確かに、こちらの世界の女性達は……イヴさんも、セイレンも…皆グラマーだ。彼女達以外にしても、ボン・キュッ・ボンの模範体型をあちらこちらで見かけた。嫌がらせか、と思う程に。



『………私も、これから育ちますか?』


「………どうだろうな。夢は見てみるもんじゃねェか?」


『……………。』



ローさんの言葉にガクリと肩を落とす。あちらの世界では、決して小さい方ではなかった……と思ってはいたのだけれど。


「彼女は二十代だよ。」


この空気を見兼ねたのか、デザートを配っていたアザラシさんがポツリと呟いてくれた。


「二十……?…あー、ごめんなさいね。気を悪くした?」


『……や…大丈夫です…』


やっと、それだけを呟く。彼女を見遣れば、セイレンは人差し指を唇にあてて何やら物思いに耽っているようだった。

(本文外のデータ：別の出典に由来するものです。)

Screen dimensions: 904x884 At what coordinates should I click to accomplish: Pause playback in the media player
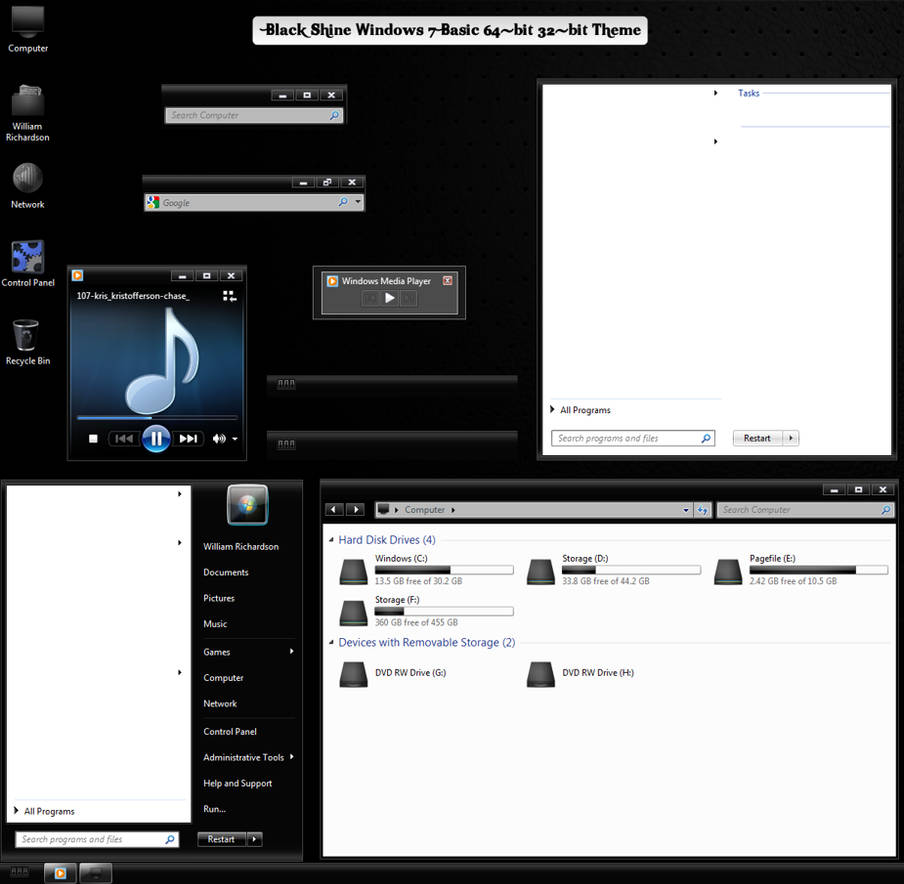156,438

「……んー。そうね。うん。決めたわ―――デイ・ドリーム。」


彼女がそう呟いた瞬間、再び周囲が食べ物を吐き出した。先程よりも盛大に。私はそんな彼らの視線を辿って、下を向いた。


『っ!!?』


「要は、もう少し女としての色気をだせば良いんじゃないかしら。そのためには、周りの男達に貴女が女であるってことを意識してもらわないと。」


私は、ちゃんと服を着ていたはずだ。けれど、それが今はどこにも見当たらない。両腕で身を屈めて身体を隠せば服の感触は確かにする。それにあれ程見苦しかった傷痕が全く見当たらなかった。これは私の身体じゃない。セイレンの能力の幻覚であることは分かったが、この状況に堪えられるほど冷静にはなれなかった。


立ち上がり、食堂を飛び出す。リース君とベポの声が微かに聞こえたけれど、恥ずかしくて振り向くことなんてできなかった。



『………っ、』



がむしゃらに走ってた。けれど角を曲がろうとした瞬間に強く腕を引かれたため、立ち止まる。

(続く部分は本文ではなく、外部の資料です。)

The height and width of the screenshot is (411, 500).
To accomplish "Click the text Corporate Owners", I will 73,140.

乱れた息を抑えながらも恐る恐る振り返れば、そこにはやっぱりローさんがいた。今の状況が恥ずかしくて、頬が火照る。それ以上に目を合わせることが怖くて、両腕で身体を庇いながらも下を向いた。


『………どうして、』


零れた言葉は疑問。どうして彼は私を追ってきたのだろう。できることならばこのまま部屋に閉じこもってしまいたかった。


ローさんの溜息と共に衣ずれの音が聴こえる。


「………おれは医者だから、そういう対象では見れないんじゃなかったか?」



身体を覆う何かに視線をずらせば、先程までローさんが羽織っていた上着がかけられていた。いつかの紺色の上着だ。


『……私、そんなこと言いましたっけ?』


「………。とりあえず、それを着て前を閉めろ。戻るぞ。」


『……………え。い、やです。』



「…あいつの能力を解除するには、もう一度あいつの視界に入る必要がある。」


『……なら、私は部屋にいます。彼女に後で来てもらえるよう伝言を頼めますか?』


「……良いのか?余計あいつらに会いづらくなるぞ。」


『…………、』


「……お前が気にすれば気にするほど、あいつらも気にする。」


『……ごめんなさい。でも、』


「…別にお前を女として見てないわけじゃない。が、それぞれが一々意識してみろ。一つの船に乗っている以上、この先の航海はできねェ。分かるな?」


『……………。はい。』


彼に窘められれば、徐々に顔が下がっていく。早く気持ちを切り替えなくては、この先彼らと一緒にはいられないということだ。

彼らと別れる。それだけは、嫌だった。


頭に乗せられる重みに、身体が跳ねる。そのままぐしゃぐしゃと頭を撫でられれば、思考が混乱した。


『……え、』


「まぁ、この男所帯の中、女としての自覚があまり無いのも考えものだったがな。けど、お前にもそういう危機感はあったわけだ。」


『…………え?』


「……だから食堂から逃げ出した。一種の防衛本能だろ。」


『…それは―――』


ローさんは手を私の頭に乗せたまま首を少しだけ傾げた。


「に、しても変な女だ。あの状況下で、その場から動けなくなるのが普通だろ。よく躊躇いもなく動きまわったもんだ。」


『……………つい』


「――――船長。それにナツミ?な、にして…」


思いの外近くから声がして後ろを振り向けば、ペンギンさんがいた。


『…あ、の。ぺ、ペンギンさん。その、これには訳が…。』



ペンギンさんの視線に慌てて前を隠せば、彼は私が思っている以上に落ち着いていた。



「またセイレンの仕業ですか?」

「…あぁ。そっちは?」


「なんとか直しましたよ。もう腹減って死にそうです。」


「丁度良い。おれ達も食堂に向かうところだ。」



まるで何事もなかったかのような会話だった。


「どうした、ナツミ。」


ペンギンさんに尋ねられて、慌てて首を振る。その隣でローさんは小さく笑っていた。


「……お前は知らないだろうが、こいつにとっては二回目なんだよ。」


『………へ、二回目?』



「せ、船長!ナツミは気づいていなかったんですから、敢えて言わなくても!」


ペンギンさんの言葉をよそに、ローさんは私の髪を梳かしはじめた。


「…お前が変に取り乱せば、懸命に平常を保とうとしているこいつらの優しさが水の泡だな。」


――あぁ、成る程…という呟きがペンギンさんから聞こえた。



「ナツミ、今食堂に戻っても、特に問題はないと思うぞ?」





あぁ、そっか。私が思っている以上に彼らは―――。そう理解した瞬間、ようやくこの場を引き返す決心がついた。